Look through the lines below; wherever the word "agent" appears, copy that line.

_RECORDS PROVIDED_.
....

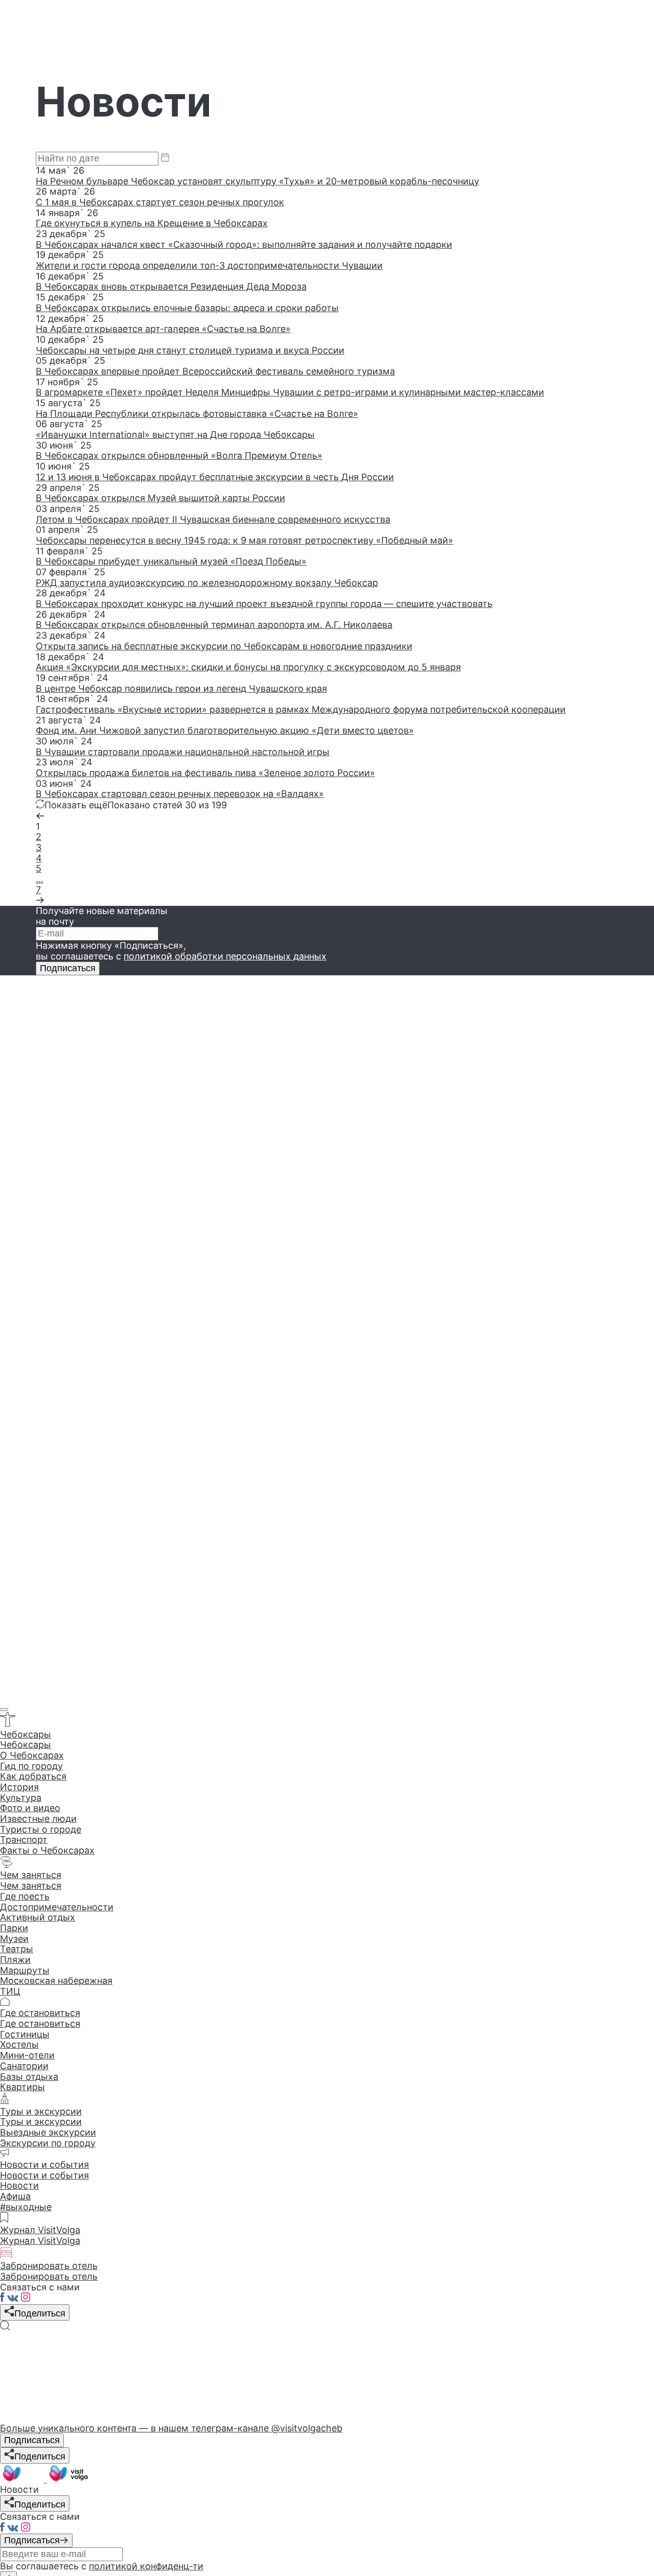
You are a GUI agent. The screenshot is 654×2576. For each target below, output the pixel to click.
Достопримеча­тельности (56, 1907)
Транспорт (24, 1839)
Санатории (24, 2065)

....

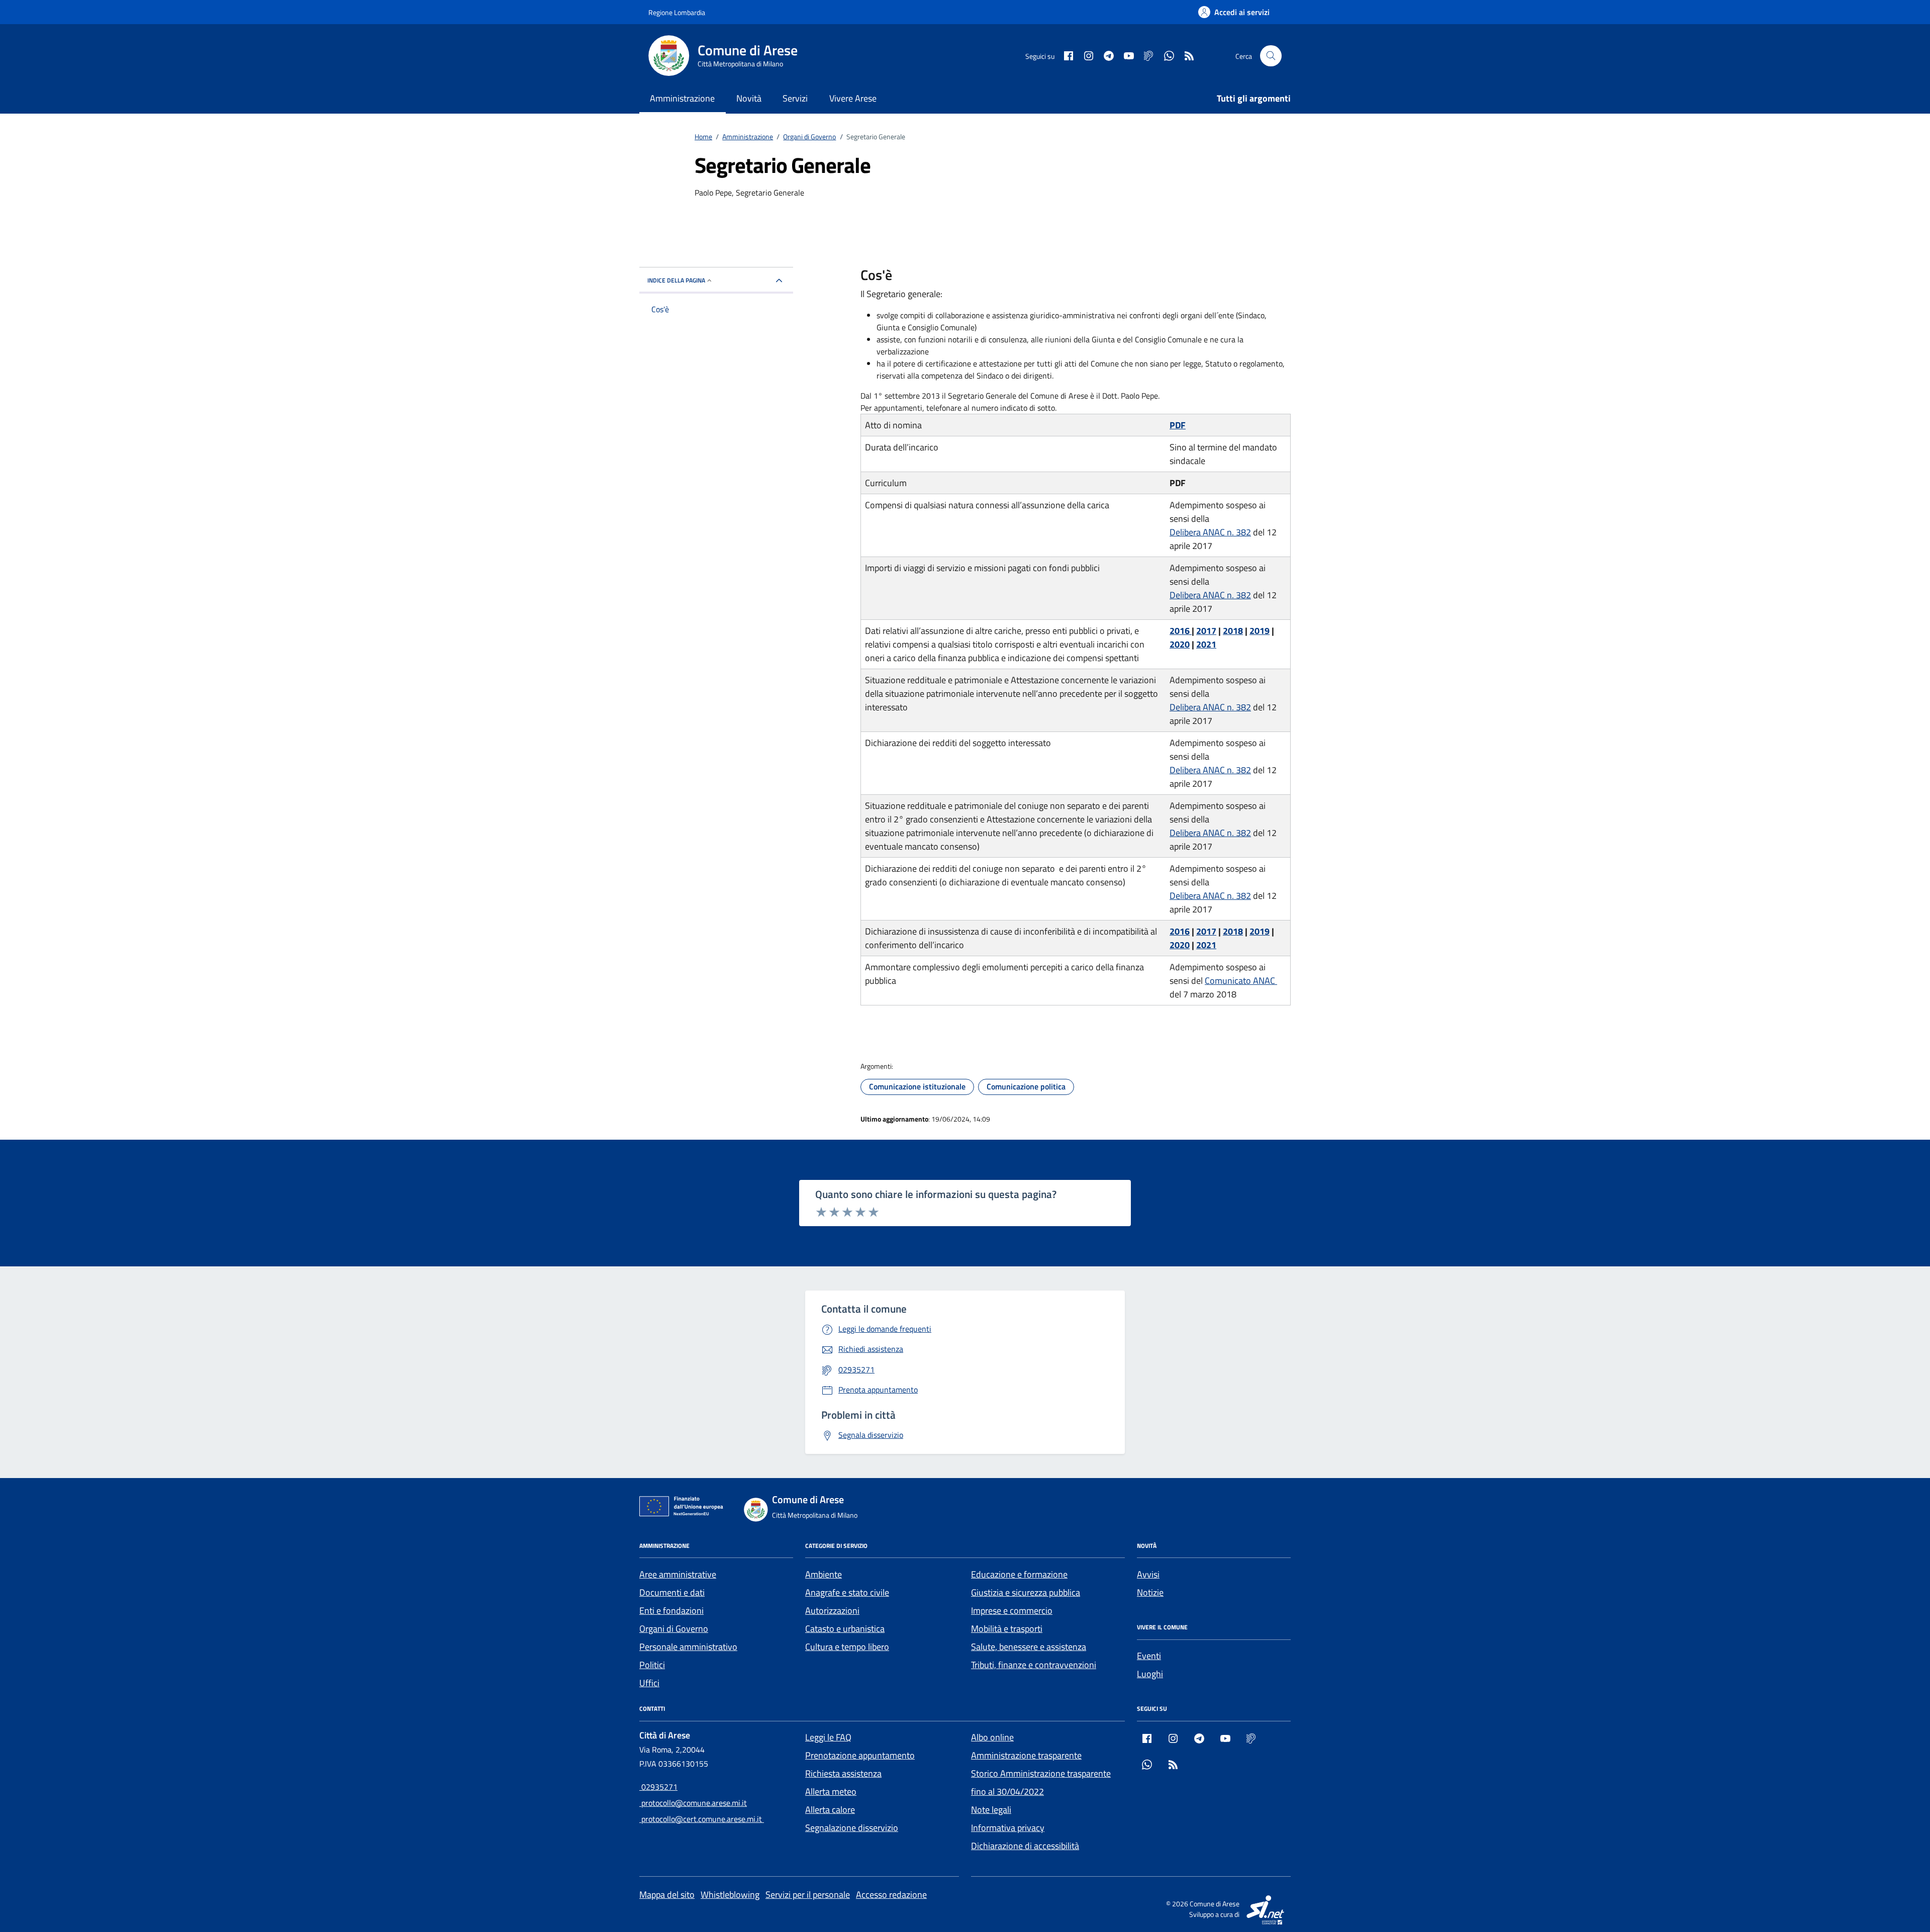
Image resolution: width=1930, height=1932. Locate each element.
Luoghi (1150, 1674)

....

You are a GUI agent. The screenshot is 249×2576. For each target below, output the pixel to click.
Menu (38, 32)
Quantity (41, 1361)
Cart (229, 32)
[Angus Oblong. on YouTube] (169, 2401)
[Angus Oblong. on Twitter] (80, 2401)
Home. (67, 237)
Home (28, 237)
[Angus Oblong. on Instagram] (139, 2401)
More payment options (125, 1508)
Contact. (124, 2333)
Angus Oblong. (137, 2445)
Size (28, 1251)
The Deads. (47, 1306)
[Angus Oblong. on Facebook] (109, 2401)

....

_COMPLETED EXERCISE_.
You are a GUI agent. The screenshot is 654×2576. For each target below, output the pixel to click.
You are a GUI agent. The screenshot is 249×2576. For each target below, output the pixel to click.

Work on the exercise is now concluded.